Looks to me like what was said that there is the "potential" to be charged if you "damage" the box while making the change. That is very different than what you are claiming as FUD in the quoted post. Since the user agreement states that they can charge you for damage, that "potential" is there. No FUD. You may not need the reminder/warning, but others reading this thread might.


----------



## ron.clifford (Jun 12, 2011)

You're a broken record. I already said I didn't break anything, and found replacing the drive easy to do and unless you have 5 thumbs, you're not likely to break anything. But of course any change is done at ones own risk.

And I did say, I could trivially replace my new drive with the original if the unit was ever to go back to DirecTv, so I am in no danger. 

I tried to put some signal is a discussion, and all I get back is NOISE.

I quit.


----------



## sigma1914 (Sep 5, 2006)

Welcome to the forum...I think.


----------



## Laxguy (Dec 2, 2010)

Hi... ooops, Bye! That was quick, and sorry you felt maligned or misunderstood or whatever.


----------



## David MacLeod (Jan 29, 2008)

hope it passes upcoming firmware to drive firmware checks and not self disable.


----------



## ndole (Aug 26, 2009)

David MacLeod said:


> hope it passes upcoming firmware to drive firmware checks and not self disable.


Oh, shoot. I forgot about that until you mentioned it.

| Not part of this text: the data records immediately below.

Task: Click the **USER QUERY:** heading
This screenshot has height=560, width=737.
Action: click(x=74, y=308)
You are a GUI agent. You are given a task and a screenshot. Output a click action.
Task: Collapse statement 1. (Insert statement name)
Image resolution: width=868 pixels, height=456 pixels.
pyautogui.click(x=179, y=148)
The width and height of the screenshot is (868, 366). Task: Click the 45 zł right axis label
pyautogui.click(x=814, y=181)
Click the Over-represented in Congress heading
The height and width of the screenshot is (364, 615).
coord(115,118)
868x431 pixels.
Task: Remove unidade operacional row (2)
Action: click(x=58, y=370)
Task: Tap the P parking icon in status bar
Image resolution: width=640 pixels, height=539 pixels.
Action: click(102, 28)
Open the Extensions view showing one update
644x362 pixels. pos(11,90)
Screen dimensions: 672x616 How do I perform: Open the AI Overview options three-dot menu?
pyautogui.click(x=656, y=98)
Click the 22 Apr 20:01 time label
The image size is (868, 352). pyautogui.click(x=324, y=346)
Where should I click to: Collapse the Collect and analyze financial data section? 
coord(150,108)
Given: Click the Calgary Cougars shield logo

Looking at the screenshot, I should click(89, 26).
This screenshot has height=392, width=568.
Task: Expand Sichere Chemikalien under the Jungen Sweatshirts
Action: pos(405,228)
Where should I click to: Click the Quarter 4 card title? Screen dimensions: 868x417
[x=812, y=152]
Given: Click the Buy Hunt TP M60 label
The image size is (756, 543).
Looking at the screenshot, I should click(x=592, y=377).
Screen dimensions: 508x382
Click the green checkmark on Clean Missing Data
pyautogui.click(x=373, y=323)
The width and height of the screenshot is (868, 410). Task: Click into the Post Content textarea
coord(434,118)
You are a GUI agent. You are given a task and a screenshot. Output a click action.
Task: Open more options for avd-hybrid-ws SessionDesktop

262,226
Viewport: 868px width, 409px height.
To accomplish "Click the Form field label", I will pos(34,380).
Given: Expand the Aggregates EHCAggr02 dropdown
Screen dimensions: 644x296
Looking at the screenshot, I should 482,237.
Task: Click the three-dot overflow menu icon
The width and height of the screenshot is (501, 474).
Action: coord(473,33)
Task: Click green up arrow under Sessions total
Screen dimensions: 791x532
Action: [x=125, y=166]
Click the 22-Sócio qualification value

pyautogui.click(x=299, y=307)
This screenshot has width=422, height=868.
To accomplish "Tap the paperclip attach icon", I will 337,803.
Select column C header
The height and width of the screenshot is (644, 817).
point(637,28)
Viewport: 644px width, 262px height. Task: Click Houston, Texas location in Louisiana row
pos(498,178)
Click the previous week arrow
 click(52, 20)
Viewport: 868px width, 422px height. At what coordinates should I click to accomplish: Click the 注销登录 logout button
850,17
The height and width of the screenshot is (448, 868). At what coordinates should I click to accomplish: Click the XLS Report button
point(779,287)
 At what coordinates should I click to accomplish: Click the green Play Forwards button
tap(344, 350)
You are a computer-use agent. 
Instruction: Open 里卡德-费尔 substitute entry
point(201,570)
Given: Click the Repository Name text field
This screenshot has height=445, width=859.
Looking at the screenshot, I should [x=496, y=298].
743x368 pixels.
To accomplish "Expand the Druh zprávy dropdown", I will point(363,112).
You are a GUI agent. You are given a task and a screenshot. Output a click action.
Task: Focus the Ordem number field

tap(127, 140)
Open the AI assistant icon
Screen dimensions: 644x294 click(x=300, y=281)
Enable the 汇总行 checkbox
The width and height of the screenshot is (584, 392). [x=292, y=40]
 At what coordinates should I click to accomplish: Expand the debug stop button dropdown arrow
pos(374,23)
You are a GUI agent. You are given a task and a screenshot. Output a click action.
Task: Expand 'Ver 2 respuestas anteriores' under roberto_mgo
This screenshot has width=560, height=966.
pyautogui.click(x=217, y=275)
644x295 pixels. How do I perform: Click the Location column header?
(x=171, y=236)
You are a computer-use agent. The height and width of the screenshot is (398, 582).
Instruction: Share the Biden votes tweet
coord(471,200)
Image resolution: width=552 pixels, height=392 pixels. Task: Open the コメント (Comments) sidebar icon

That sucks


----------



## David MacLeod (Jan 29, 2008)

ndole_mbnd said:


> Oh, shoot. I forgot about that until you mentioned it. That sucks


iirc new error codes are in low 20s and should see them soon.


----------



## admdata (Apr 22, 2011)

not a question IF the OP get caught it is when, hence why Directv has a sticker on the back of the receiver that states "breaking this seal will void your customer agreement" (or something like that), anyhow it is only time. (If the equipment is leased (like mine is)


----------



## Rich (Feb 22, 2007)

ron.clifford said:


> Anecdotal is when 6 or 12 folks in the forums says the HR24-200 is better than the HR24-500. Empirical is when EVERYONE says its better but theres not proof of it yet.


Anecdotal means "Based on casual observations or indications rather than rigorous or scientific analysis". Empirical means "Verifiable or provable by means of observation or experiment". I've filled up many HDDs of sizes ranging from 750GBs to 2TBs internally and externally used and have seen the same results. The size of the HDD doesn't matter, how it affects the HR when almost full is a constant.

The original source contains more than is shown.